What needs to be done:
Using the listing below, set down each line from the line containing "The width and height of the screenshot is (884, 504)." through the line containing "This screenshot has height=462, width=1024.", both ends included, exactly and with nothing added.
[Opening Source information section]
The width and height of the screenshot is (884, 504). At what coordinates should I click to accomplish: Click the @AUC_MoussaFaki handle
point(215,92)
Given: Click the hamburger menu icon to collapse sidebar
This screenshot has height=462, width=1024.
[Closing Source information section]
[Opening Source information section]
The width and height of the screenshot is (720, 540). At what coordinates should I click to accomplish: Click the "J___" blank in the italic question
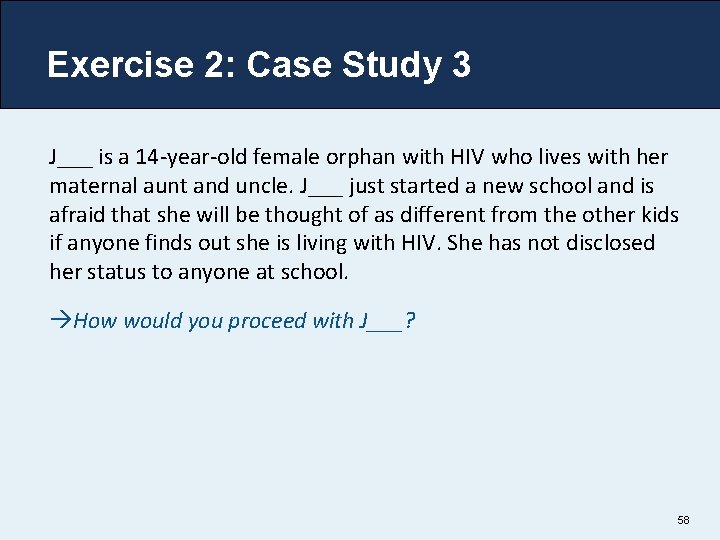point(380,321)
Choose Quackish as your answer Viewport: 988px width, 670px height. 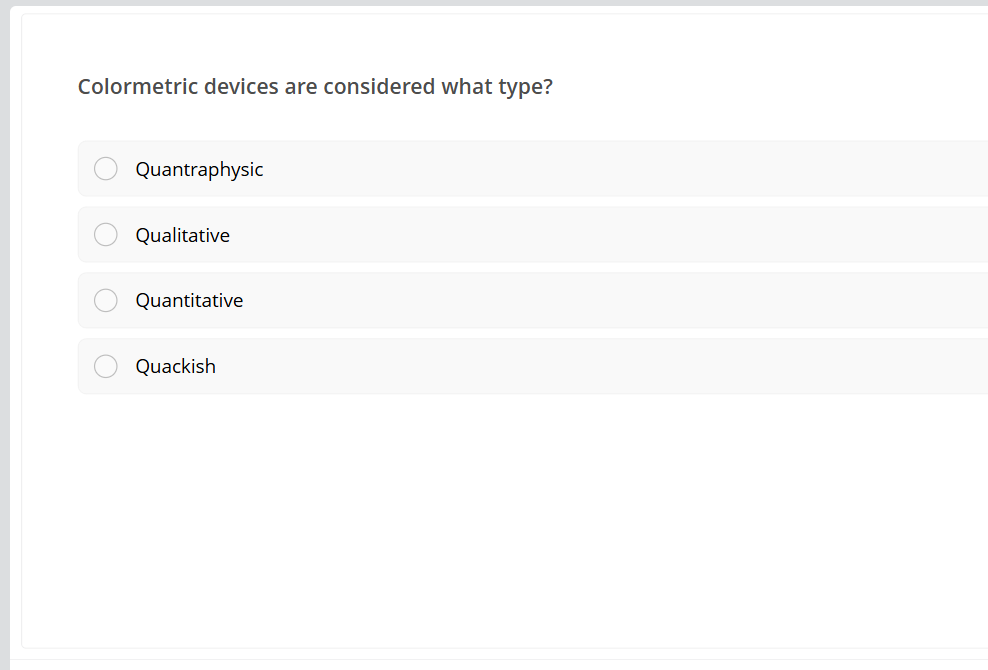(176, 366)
[Closing Source information section]
[Opening Source information section]
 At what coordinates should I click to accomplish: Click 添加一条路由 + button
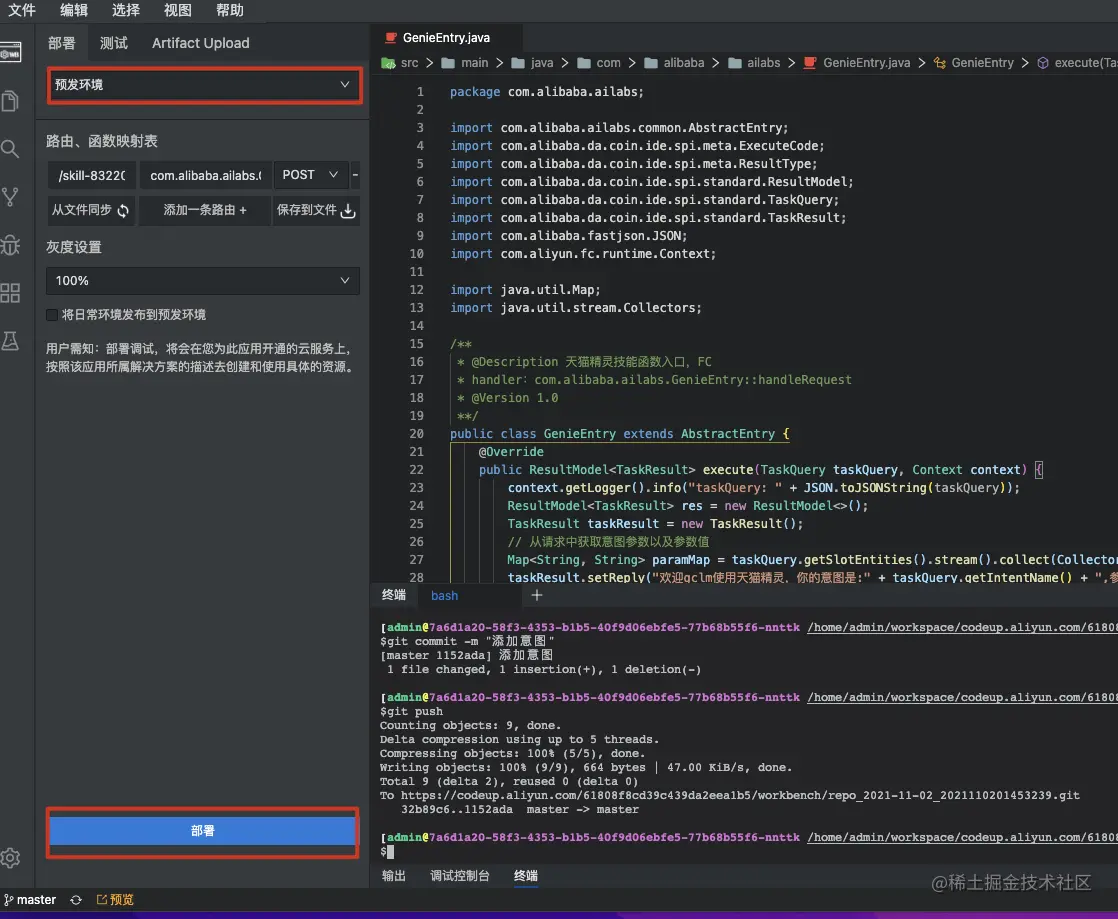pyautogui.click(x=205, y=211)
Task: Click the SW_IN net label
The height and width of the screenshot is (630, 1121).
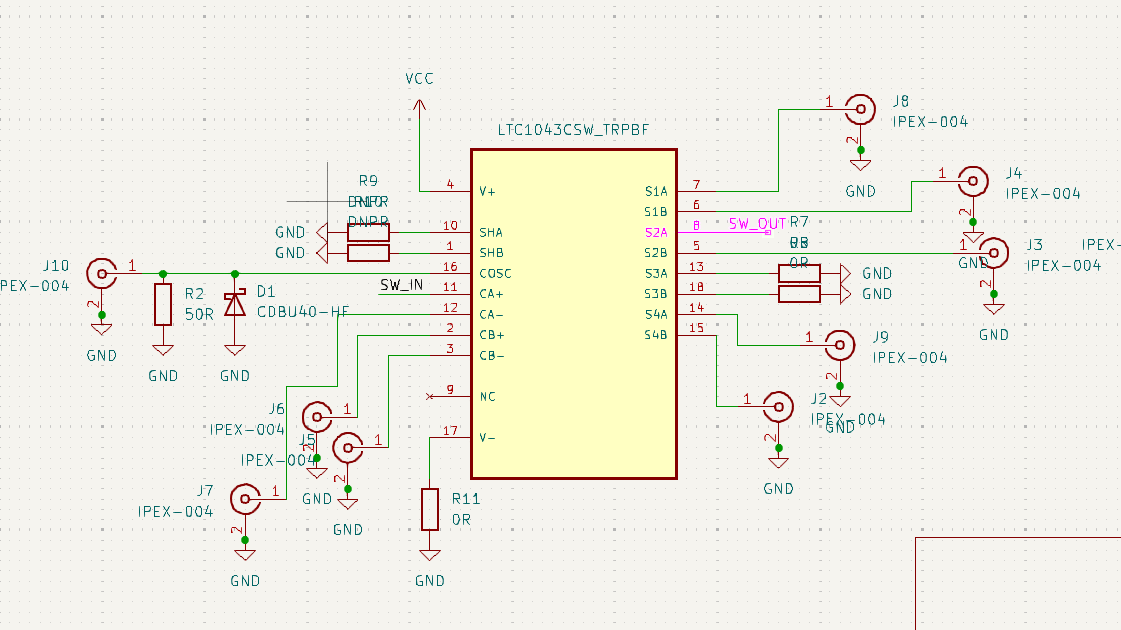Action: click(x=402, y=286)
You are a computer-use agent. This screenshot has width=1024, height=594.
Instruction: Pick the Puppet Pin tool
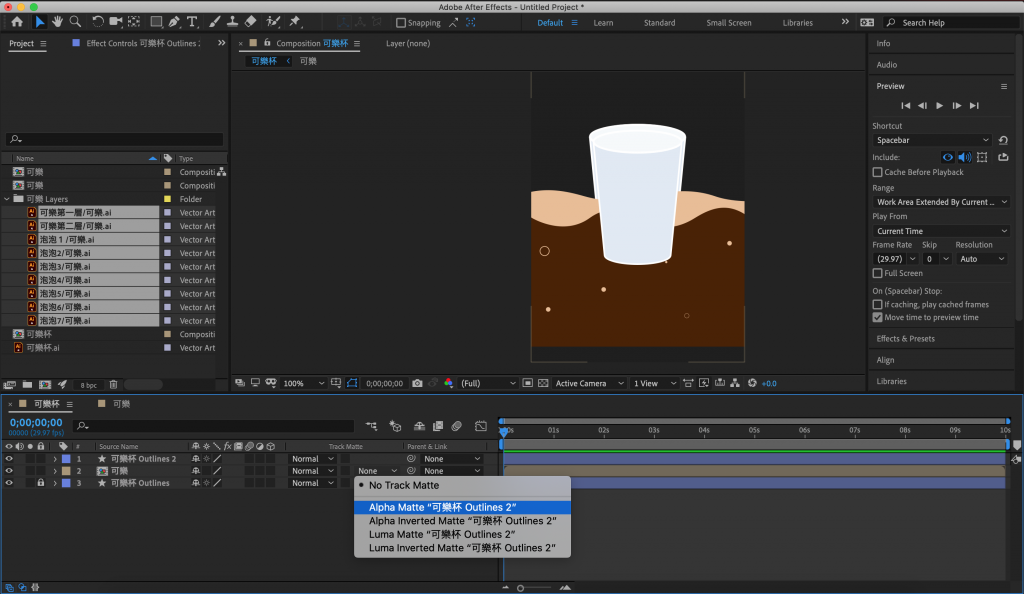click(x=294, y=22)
[Closing Source information section]
Your solution:
The width and height of the screenshot is (884, 504). At what coordinates should I click to accomplish: Click the @AUC_MoussaFaki handle
point(215,92)
Given: Click the hamburger menu icon to collapse sidebar
This screenshot has height=462, width=1024.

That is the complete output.